The legendary Supermarine Spitfire formed the backbone of the RAF and other Allied airforces during World War II, and was a contributing factor in their eventual victory. It was often decorated with nose art in the form of a shark’s mouth, which has inspired the paint on the latest machine to come out of London’s Saffron Frameworks.
While the Spitfire was the scourge of the skies, this new Saffron looks like it’s destined to become the scourge of the road — or trail, as the case may be. It’s designed as an all-weather, all-road commuter weapon that can conquer the mixed terrains of asphalt, B-roads and green lanes.
Saffron Frameworks’ Matthew Sowter met Dave when the two shared a workshop in Camberwell, in London’s south. Dave had helped Matthew out in many ways over the years, including the building of his stands for the Bespoked Bristol shows. Matthew held up his side of the deal by building Dave a new bike.

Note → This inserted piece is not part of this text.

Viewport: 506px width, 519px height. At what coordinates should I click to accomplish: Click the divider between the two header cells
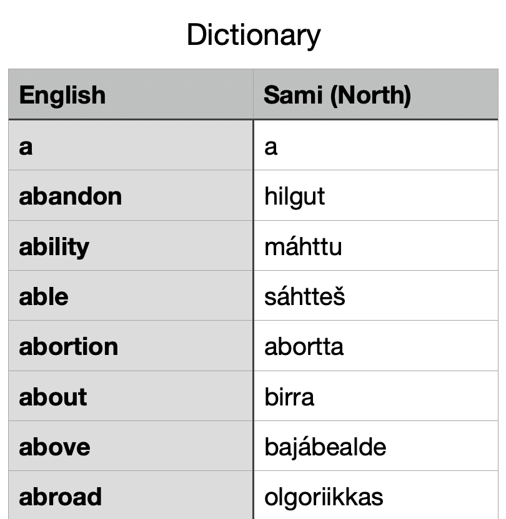tap(253, 95)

The fillet brazed frame is constructed from a mix of Columbus Life and Zona tubes, with a stocky 44mm head tube that provided, along with a Whisky fork, the real estate for the shark’s mouth livery. The geometry combines a steep head tube angle with a road-going bottom bracket height, resulting in a nimble ride.
Matthew incorporated an integrated seat post into the frame, the height of which is specific to Dave’s body, but just allows a modicum of adjustment to accommodate a new saddle or pedals in the future. 32c wheels fit fine, along with fenders, and Dave decided to build it up with SRAM’s Force 1X groupset and an 11-42t cassette.
In addition to the King and carbon wheelset seen here, a second set of wheels consisting of Hope hubs and a higher spoke count accompanies the bike for touring. A Silca pump is painted in matte grey to match the Spitfire’s fuselage, skilfully executed by York’s Tom Armstrong. I know which bike I’d like to take to war.